I'm trying real hard to keep it on the DL how drunk I am at lunch with my grandma.
My mom gave me a high five when I told her I was just using him for sex
You and your mom would make an amazing tag team
You were like pukeahontas last night, you tried to tell us you were okay, then you puked in the garden.
How drunk are u on a scale of one to couldn't get it up if u had a gun at ur head?
You don't understand. He was so ginger that he could make red hair a dominant gene. And I refuse to torture my future spawn like that.
please don't fuck her on my bed i'm too poor for laundry quarters
I can't turn my head to the left, I'm pissing out of my ass, and my finger went through the toilet paper today... I need you.
Make way for the handjob queen! She will grab what she wants, when she wants, and from whomever she wants.
I just went into a strangers house to have a spoonful of sugar to cure my hiccups, wtf is wrong with me
Master Skywalker, there are too many of them. What am I going to do?
Hit on the one in the red shorts. The thirst is strong with this one.

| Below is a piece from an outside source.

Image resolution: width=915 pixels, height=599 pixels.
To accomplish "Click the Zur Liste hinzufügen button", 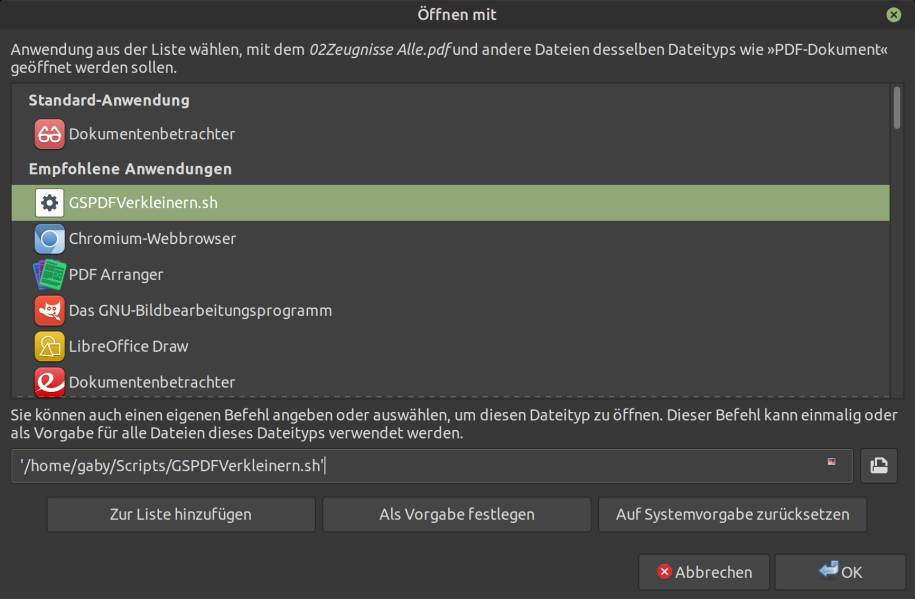I will 180,513.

we're like the harlem globetrotters of underage drinking
In other news: I massively over-caffeinated this morning. Everything is vibrating and I can SEE THROUGH TIME
The only times we have to apologize in this friendship is when you intentionally punch me and that's only happened once so it's okay
Looks like I'm not in the Ashly Madison files. But my wife is.
Cmon. I wasn't that bad.
You stumbled ass first into the litter box, and everytime we tried to get you to move you said " if I fits. I sits."